Terdapat cukup banyak ketentuan normatif maupun yang bersifat etis yang dilanggar oleh Anwar Usman selaku hakim konstitusi diantaranya yaitu ketentuan Pasal 17 ayat 4 UU No 48 Tahun 2009 tentang Kekuasaan Kehakiman yang menegaskan bahwa "Ketua majelis, hakim anggota, jaksa, atau panitera wajib mengundurkan diri dari persidangan apabila terikat hubungan keluarga sedarah atau semenda sampai derajat ketiga, atau hubungan suami atau istri meskipun telah bercerai dengan pihak yang diadili atau advokat".
Ketentuan ini sejalan dengan adagium latin yang masyhur dalam dunia peradilan yaitu "nemo judex indoneus in propria causa", yang berarti seorang hakim harus mengundurkan diri dari memeriksa dan mengadili suatu perkara yang diajukan kepadanya yang berkaitan dengan dirinya. Selain itu hakim konstitusi Anwar Usman melanggar Peraturan Mahkamah Konstitusi Nomor 9/PMK/2006 tentang Pemberlakuan Deklarasi Kode Etik dan Perilaku Hakim Konstitusi pada bagian pertama Prinsip Independensi (Penerapan angka 3) menyatakan bahwa, "Hakim konstitusi harus menjaga independensi dari pengaruh lembaga-lembaga eksekutif, legislatif, dan lembaga-lembaga negara lainnya".
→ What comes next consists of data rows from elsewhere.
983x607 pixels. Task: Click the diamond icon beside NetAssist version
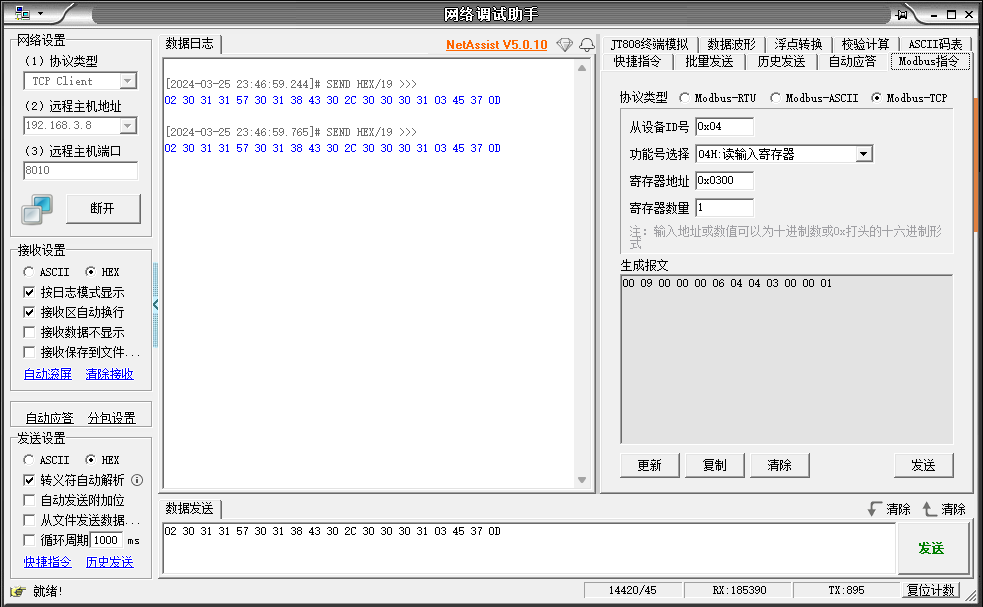[564, 45]
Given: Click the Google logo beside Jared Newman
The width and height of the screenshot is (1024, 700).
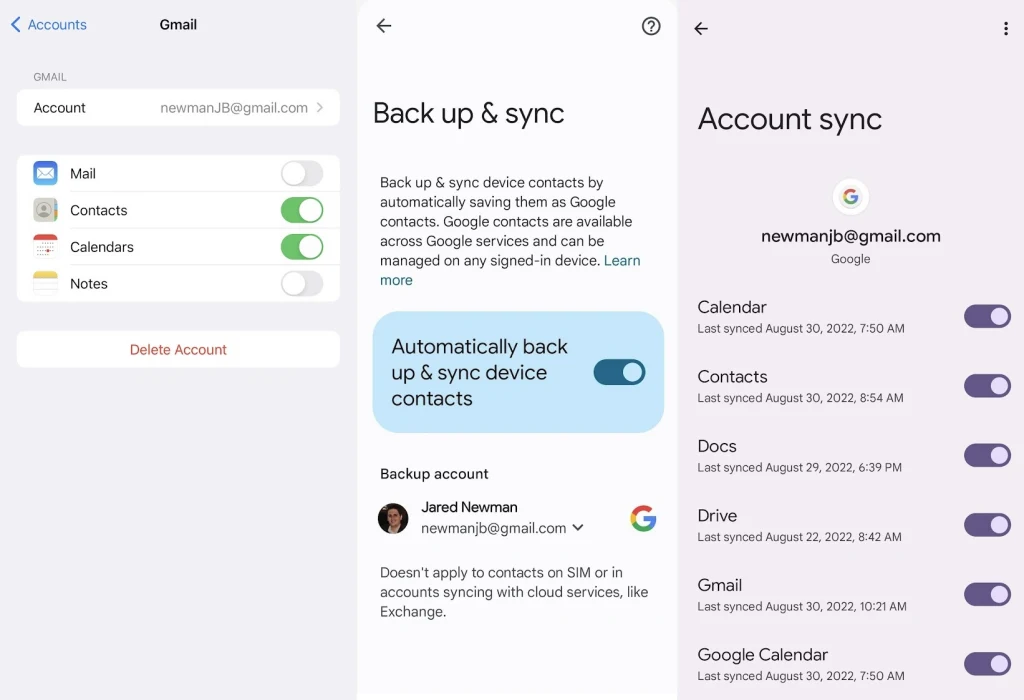Looking at the screenshot, I should point(643,518).
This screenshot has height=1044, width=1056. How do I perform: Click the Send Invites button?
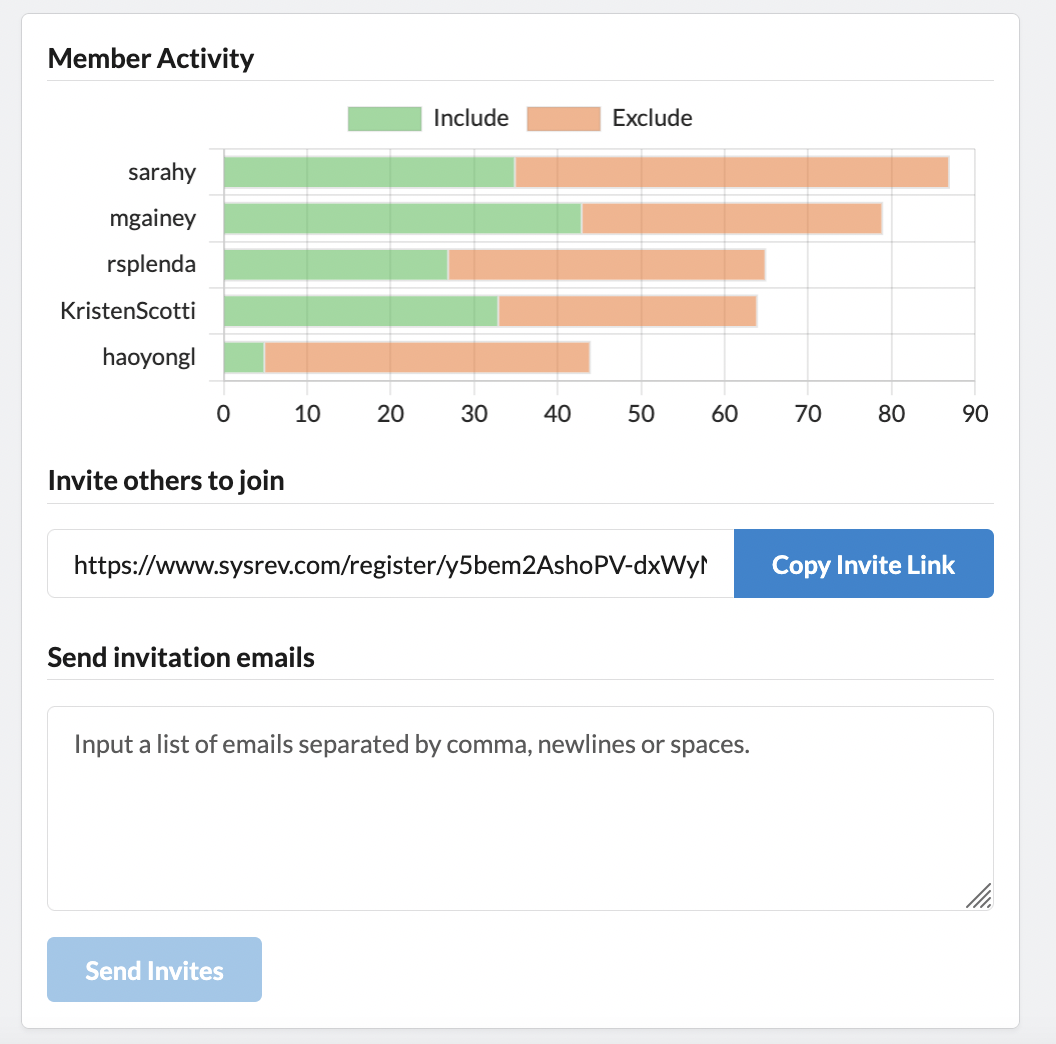click(x=154, y=970)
Selanjutnya bagian kedua Prinsip Ketakberpihakan (Penerapan angka 3) menyatakan bahwa, "Hakim konstitusi harus berusaha untuk meminimalisasi hal-hal yang dapat mengakibatkan hakim konstitusi tidak memenuhi syarat untuk memeriksa perkara dan mengambil keputusan atas suatu perkara".
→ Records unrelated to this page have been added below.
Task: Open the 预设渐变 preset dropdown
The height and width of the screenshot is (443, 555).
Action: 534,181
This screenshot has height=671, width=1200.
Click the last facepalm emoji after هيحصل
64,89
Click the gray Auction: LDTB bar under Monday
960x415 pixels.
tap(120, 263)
Selanjutnya pada Penerapan angka 5 huruf b menyatakan bahwa, "Hakim konstitusi-kecuali mengakibatkan tidak terpenuhinya korum untuk melakukan persidangan–harus mengundurkan diri dari pemeriksaan suatu perkara apabila hakim tersebut tidak dapat atau dianggap tidak dapat bersikap tak berpihak karena alasan-alasan yaitu Hakim konstitusi tersebut atau anggota keluarganya mempunyai kepentingan langsung terhadap putusan".
Selanjutnya pada bagian ketiga Prinsip Integritas (Penerapan angka 1) menyatakan bahwa, "Hakim konstitusi menjamin agar perilakunya tidak tercela dari sudut pandang pengamatan yang layak". Selanjutnya pada bagian keempat Prinsip Kepantasan dan Kesopanan (Penerapan angka 1) menyatakan bahwa, "Hakim konstitusi harus menghindari perilaku dan citra yang tidak pantas dalam segala kegiatan".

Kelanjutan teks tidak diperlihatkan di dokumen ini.